One aspect of human intelligence is striving to predict the future. The brain notices patterns, anticipates events based on past experience, and makes predictions. This helps us navigate and make sense of our world, BUT, surprisingly, this can also lead to poor qualitative research.
These nonconscious processes can leak out and be noticed by respondents. They are curious as to what the research is really about. They will read the moderator or interviewer’s tone of voice and body language:
- What are they spending most time on?
- What do they seem most interested in?
- Where is their energy being directed?
3 main things you can do to avoid biasing the results of the research.

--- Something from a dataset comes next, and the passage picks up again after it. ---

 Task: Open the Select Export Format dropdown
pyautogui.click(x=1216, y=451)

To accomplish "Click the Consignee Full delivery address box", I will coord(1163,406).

Surface your biases and expectations before you start.
Develop an open, and non-judgmental attitude
Use best practice in interviewing – it’s designed to help avoid leading and check your understanding of the responses as you go.
1. Surface your biases and expectations
Simple: discuss and note down your hypotheses about the topic. When writing the guide and interviewing, be clear that these are your ideas and you could be wrong.
Next level: Choose a relevant test to check your stereotypes about age, weight, ethnicity etc. (There are 14 altogether).
Professional: do the Bracketing exercise as used by academic researchers, so you can understand and set aside biases and prejudices during the research
2. Have an open, non-judgemental attitude
Start with EMPATHY – recognise and experience the thoughts of others AS IF they were your own.
Be GENUINE – be yourself, don’t play a role. Being authentic allows respondents to do the same.
Be NON-JUDGEMENTAL. You will meet many people who do things you don’t agree with or approve of. Accept they have their reasons – and discover what they are.
This is hard, especially since you should not give your own opinions or indicate what you think in any way. Remember: IT’S NOT ABOUT YOU. IT’S ABOUT THEM.
3. Use Best Practice in Interviewing
OPEN questions stop you making leading suggestions
PROBE the words they use to more fully understand their point of view.
PARAPHRASING allows you to show empathy without saying what you feel
SUMMARISING helps keep you on track and allows you to check you have understood them correctly.
Introduce new ideas using STIMULUS MATERIAL so you don’t have to read out loud or explain things.